#### STUDY QUESTIONS
1 – In the forum excerpt on landings, rewrite everything from "All landings are" down to "was losing airspeed?", substituting "forward speed" for every occurrence of "airspeed".
2 – According to the forum excerpt on landings, to which airport did the crew of flight IR-742 divert?
3 – Continue the forum discussion about emergency landings from its final sentence.

All landings are controlled crashes, gradually losing airspeed until the plane stalls, ie isn't going fast enough for the air over the wings to provide enough lift to keep the plane flying.
A good landing is where is this point happens when the wheels are very close to the ground..

It's been a long time since I flew a glider, and never one as big as that jet :shock: but maybe the nose up attitude was needed to produce enough lift to keep the thing in the air while it was losing airspeed?

I imagine it would be possible to shut off the fuel supply to the engines, and that they would make great sacrificial "brakes" :mrgreen: if a little deformable and expensive...
 
RogerS":389supuf said:
An absolutely immaculate emergency landing. Just so happens that he, like the pilot who landed in the Hudson, was also an experienced glider pilot. Can't help but feel that with the move to fly-by-wire that some 'seat-of-the-pants' experience will have been lost or not experienced.

http://www.bbc.co.uk/news/world-europe-15543209
I think the Iran air landing is even more impressive, as he landed with rear wheels only as the nose wheels would not deploy http://www.independent.co.uk/news/w...ith-ban-for-safely-landing-plane-6255861.html

The flight IR-742 from Moscow, Sheremetyevo was on approach to Tehran's Imam Khomeini Airport around when the crew did not receive a down and locked indication for the nose gear and aborted the approach. Following unsuccessful troubleshooting the crew decided to divert to Tehran's Mehrabad Airport where a low approach confirmed the nose gear was not extended. The crew subsequently performed a landing without the nose gear and came to a stand still on both main gear and the nose of the aircraft. The aircraft was evacuated, no injuries occurred
http://www.englishforum.ch/internat...b727-pilot-lands-plane-without-nose-gear.html
 
Pvt_Ryan":2tecndqm said:
His landing was better than 99% of the ones by RyanAir WITH wheels!!!

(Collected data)
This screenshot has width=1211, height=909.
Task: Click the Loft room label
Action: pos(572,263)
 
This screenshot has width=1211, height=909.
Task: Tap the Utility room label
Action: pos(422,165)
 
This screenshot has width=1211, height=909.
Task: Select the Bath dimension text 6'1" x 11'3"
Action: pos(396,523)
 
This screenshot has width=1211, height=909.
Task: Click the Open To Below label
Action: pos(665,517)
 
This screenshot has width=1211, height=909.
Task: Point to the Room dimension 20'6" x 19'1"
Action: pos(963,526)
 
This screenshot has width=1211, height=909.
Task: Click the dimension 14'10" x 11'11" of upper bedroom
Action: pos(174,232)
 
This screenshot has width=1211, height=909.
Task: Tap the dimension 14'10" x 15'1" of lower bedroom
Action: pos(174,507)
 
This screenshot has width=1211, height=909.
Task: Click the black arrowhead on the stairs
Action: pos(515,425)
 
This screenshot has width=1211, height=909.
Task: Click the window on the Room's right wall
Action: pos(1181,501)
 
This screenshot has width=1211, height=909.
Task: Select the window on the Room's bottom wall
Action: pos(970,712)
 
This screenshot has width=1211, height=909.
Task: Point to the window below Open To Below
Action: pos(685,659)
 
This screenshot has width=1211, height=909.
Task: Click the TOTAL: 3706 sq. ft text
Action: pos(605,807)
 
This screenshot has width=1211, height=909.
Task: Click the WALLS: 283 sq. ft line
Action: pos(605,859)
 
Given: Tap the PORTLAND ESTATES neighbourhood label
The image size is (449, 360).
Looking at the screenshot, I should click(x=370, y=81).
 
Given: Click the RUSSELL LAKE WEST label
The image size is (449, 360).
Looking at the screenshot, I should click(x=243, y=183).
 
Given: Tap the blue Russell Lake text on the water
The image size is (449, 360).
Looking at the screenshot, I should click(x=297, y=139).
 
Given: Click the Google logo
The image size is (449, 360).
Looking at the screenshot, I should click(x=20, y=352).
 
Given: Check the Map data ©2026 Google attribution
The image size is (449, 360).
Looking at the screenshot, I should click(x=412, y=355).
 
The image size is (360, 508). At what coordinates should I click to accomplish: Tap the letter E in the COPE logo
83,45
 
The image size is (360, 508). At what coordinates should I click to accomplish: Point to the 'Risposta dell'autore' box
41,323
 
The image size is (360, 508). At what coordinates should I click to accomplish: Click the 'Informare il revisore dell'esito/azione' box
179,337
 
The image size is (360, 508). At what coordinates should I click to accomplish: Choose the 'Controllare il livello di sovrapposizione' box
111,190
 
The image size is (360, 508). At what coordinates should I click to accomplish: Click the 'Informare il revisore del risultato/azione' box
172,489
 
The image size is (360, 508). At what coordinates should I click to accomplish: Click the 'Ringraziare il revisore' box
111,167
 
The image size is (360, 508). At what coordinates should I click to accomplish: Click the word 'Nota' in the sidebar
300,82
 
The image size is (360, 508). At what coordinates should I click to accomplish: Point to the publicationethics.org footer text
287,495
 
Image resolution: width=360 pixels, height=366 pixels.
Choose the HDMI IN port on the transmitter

#### WRITTEN RESPONSES
1 –
All landings are controlled crashes, gradually losing forward speed until the plane stalls, ie isn't going fast enough for the air over the wings to provide enough lift to keep the plane flying.
A good landing is where is this point happens when the wheels are very close to the ground..

It's been a long time since I flew a glider, and never one as big as that jet :shock: but maybe the nose up attitude was needed to produce enough lift to keep the thing in the air while it was losing forward speed?

2 – Tehran's Mehrabad Airport.

3 –
Well, if they will make the pilots pay for their own uniforms and the coffee that they drink while taking a break during flying ...........
 
Woo Hoo, that is one hell of a crosswind on the second landing Dave! Got to admire the TNT pilot to bring it down like that. :eek:
 
Yes indeed. Reminds me of the landings I made during my private pilot check ride. the examiner finally said, "Let's go back before you kill us both." :oops: He did give me my ticket though and I never made landings as bad as those afterward. Don't get me wrong, I made bad landings but those were the worst ever. No skid marks on the undersides of the wings fortunately.

Here's more aviation videos: http://www.alexisparkinn.com/aviationVideos.shtml
 
Bob you said 'This landing was extremely dangerous but had very little to do with gliding, the engines on either side kept it level once on the ground."

BUT the problem was that both of those engines had to touch the ground together and touch very gently and remember the driver was 10 foot or so lower than any other landing he had ever done before so there were no real references for him. All of his instrumentation would have been useless. "30 feet, flare"? No way. He was still too high!

If either engine had touched first the aircraft would have slewed and the driver would have been helpless to stop the tragedy that would surely have followed!

It has to be one of the very best landings I have ever seen and if I were in an aircraft that had a problem then I would not mind at all if he were the driver!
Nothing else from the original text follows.